Figure 8.

PAR2 and tryptase-6 trigger calcium signals in THP-1 cells and PsA PAR2+ monocytes/macrophages. Calcium signaling assay using the fluorescent indicator, Fluo-4 AM, was used to confirm the signaling potential of PAR2 and determine whether tryptase-6 can elicit a calcium response via PAR2 in THP-1 cells and primary monocytes/macrophages from PsA patients. Stimulation with 2fLI in THP-1 (150 µM, A) or primary blood PAR2+ monocytes/macrophages (100 µM, E) was inhibited 12% (B) and 8% (F) by 1 µM of I-191, respectively. In blood cells, 2 µM of I-191 inhibited this signal by 27% (G). Stimulation of THP-1 cells (C) and primary cells (H) with volume equivalent to 44.8 or 89.6 FU/min/ng tryptase-6 isolated with the antibody affinity column from PsA SF, respectively, caused an elevation of intracellular calcium. Treatment with 1 µM of I-191 caused a 15% (D) and 13% (I) inhibition of this signal, respectively.
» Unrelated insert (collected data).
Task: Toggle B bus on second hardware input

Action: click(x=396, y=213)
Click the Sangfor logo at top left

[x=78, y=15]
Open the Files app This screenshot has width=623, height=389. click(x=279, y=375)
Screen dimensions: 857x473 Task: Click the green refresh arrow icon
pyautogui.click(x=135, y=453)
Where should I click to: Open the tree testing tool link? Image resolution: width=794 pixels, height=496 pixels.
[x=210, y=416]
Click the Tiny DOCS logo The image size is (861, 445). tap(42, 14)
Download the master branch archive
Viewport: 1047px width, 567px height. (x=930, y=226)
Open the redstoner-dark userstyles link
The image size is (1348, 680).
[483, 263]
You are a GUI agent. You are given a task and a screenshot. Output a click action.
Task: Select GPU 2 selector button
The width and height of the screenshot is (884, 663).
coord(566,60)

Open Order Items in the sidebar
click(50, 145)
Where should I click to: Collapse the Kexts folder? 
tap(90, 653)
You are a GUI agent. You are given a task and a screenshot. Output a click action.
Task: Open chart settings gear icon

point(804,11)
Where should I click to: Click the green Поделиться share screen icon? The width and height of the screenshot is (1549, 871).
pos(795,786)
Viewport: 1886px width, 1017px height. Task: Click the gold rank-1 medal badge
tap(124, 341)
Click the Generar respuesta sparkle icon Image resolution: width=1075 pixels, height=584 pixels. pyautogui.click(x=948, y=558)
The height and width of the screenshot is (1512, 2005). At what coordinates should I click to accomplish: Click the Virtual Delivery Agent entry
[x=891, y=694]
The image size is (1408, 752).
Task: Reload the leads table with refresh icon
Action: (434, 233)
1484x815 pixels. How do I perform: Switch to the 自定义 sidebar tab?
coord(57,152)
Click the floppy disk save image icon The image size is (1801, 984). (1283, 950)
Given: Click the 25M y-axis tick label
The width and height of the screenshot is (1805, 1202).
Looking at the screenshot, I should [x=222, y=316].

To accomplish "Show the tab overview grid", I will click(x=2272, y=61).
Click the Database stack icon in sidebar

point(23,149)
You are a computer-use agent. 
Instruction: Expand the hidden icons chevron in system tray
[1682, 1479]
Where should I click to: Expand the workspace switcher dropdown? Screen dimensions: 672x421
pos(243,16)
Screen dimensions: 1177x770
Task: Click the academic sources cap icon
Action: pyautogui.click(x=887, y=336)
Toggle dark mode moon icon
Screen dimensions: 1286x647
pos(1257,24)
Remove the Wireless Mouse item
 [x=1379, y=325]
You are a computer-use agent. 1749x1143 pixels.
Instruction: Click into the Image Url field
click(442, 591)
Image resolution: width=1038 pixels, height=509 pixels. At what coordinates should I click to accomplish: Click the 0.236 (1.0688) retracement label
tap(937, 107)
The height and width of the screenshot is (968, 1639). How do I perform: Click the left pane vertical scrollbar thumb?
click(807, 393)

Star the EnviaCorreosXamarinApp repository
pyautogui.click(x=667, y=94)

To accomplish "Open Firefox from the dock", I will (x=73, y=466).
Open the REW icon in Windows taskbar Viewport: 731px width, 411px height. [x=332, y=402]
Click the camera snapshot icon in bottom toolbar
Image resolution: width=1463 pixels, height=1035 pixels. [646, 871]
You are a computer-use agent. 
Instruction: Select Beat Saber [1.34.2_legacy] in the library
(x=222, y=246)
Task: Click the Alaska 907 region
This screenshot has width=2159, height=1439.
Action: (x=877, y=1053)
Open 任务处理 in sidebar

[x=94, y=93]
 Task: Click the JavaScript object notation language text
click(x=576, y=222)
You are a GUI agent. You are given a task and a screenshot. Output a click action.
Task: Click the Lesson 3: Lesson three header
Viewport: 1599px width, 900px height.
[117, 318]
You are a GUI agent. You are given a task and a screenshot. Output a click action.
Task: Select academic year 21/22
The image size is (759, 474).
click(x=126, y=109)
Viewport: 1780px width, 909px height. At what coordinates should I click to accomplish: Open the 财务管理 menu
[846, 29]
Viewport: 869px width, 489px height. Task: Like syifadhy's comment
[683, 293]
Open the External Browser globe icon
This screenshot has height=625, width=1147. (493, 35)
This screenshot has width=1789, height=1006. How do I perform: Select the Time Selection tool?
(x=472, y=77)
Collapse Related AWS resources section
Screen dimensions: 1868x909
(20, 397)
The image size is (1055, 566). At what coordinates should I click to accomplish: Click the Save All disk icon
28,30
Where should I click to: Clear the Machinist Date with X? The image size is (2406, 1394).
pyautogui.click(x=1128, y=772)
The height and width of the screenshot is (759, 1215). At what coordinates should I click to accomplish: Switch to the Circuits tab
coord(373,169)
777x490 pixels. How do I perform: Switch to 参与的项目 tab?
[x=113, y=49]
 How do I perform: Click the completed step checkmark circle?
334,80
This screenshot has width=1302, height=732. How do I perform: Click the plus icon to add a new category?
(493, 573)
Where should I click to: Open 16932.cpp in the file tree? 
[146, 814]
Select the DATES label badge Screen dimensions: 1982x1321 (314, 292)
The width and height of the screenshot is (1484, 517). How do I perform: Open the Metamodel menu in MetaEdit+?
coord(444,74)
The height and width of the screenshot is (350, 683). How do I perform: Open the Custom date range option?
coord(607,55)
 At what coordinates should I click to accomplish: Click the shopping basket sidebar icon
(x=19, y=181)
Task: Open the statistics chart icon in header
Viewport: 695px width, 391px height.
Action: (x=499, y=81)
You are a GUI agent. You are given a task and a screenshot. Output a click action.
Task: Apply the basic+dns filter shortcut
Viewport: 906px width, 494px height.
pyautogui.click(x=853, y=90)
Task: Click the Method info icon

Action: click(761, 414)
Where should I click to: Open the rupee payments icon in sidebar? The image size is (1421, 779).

Similarly, in primary SF monocytes/macrophages, 2fLI (200 µM, J) and volume equivalent to 44.8 FU/min/ng tryptase-6 (L) caused a calcium flux that was inhibited 51% (K) and 40% (M) by 1 µM of I-191, respectively. Calcium traces are shown with agonists (2fLI and tryptase-6) added at time zero with or without pre-treatment with I-191 (x-axis=time post addition of agonist, y-axis=units of fluorescence due to calcium release).